Nabil a emmené Alia chez un docteur, qui a dit qu’elle avait besoin d’être nourrie et que son estomac était gonflé à cause de la présence de toxines et de gaz dus à la malnutrition. Les médecins et la famille de Nabil ont bien pris soin d’Alia et son état s’est considérablement amélioré.
La famille de Nabil a pris soin d’Alia pendant environ deux mois avant que l’ambassade de Tunisie ait pu organiser le voyage d’Alia en Tunisie afin qu’elle retrouve ses parents.
Il n’existe pas d’estimation du nombre total d’enfants palestiniens non accompagnés en Égypte. Sur les plusieurs centaines d’enfants palestiniens qui ont quitté Gaza pour être soignés en Égypte, « très peu » ont voyagé seuls, a dit en février au Washington Post l’ambassadeur palestinien en Égypte, Diab Allouh. Nous n’avons pas de liste détaillée », a-t-il dit.
Les enfants non accompagnés, privés de l’attention et de la protection de leur famille, risquent sérieusement de subir trafic, exploitation et abus, surtout s’il restent dans un flou juridique en Égypte. Les forces israéliennes n’ont montré aucun signe de volonté de mettre fin prochainement au génocide à Gaza, augmentant ainsi les risques pour les enfants non accompagnés.
Des milliers d’enfants palestiniens ont été séparés de leur famille à cause de la campagne israélienne de génocide à Gaza. Selon la Convention sur les Droits de l’Enfant (CDE), Israël a une obligation de protéger le droit des enfants à la vie et au développement.
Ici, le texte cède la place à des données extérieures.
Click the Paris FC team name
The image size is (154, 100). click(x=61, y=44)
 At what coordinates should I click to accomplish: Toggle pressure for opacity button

Israël avait également l’obligation selon le droit international de protéger les civils, dont les enfants, ce qu’il na absolument jamais fait.
L’Égypte, en tant que pays hôte de ces enfants et État partie à la CDE, a l’obligation d’aider et de protéger les enfants déplacés de Gaza qui résident en Égypte, de s’assurer qu’ils bénéficient d’une protection et d’une assistance humanitaire appropriées pour faire respecter leurs droits conformément aux lois internationales et nationales.
L’État de Palestine, également État partie à la CDE, a lui aussi l’obligation de travailler à la réunification des familles.
*Alia est un pseudonyme utilisé pour protéger la vie privée de l’enfant. Son nom est connu de DCIP.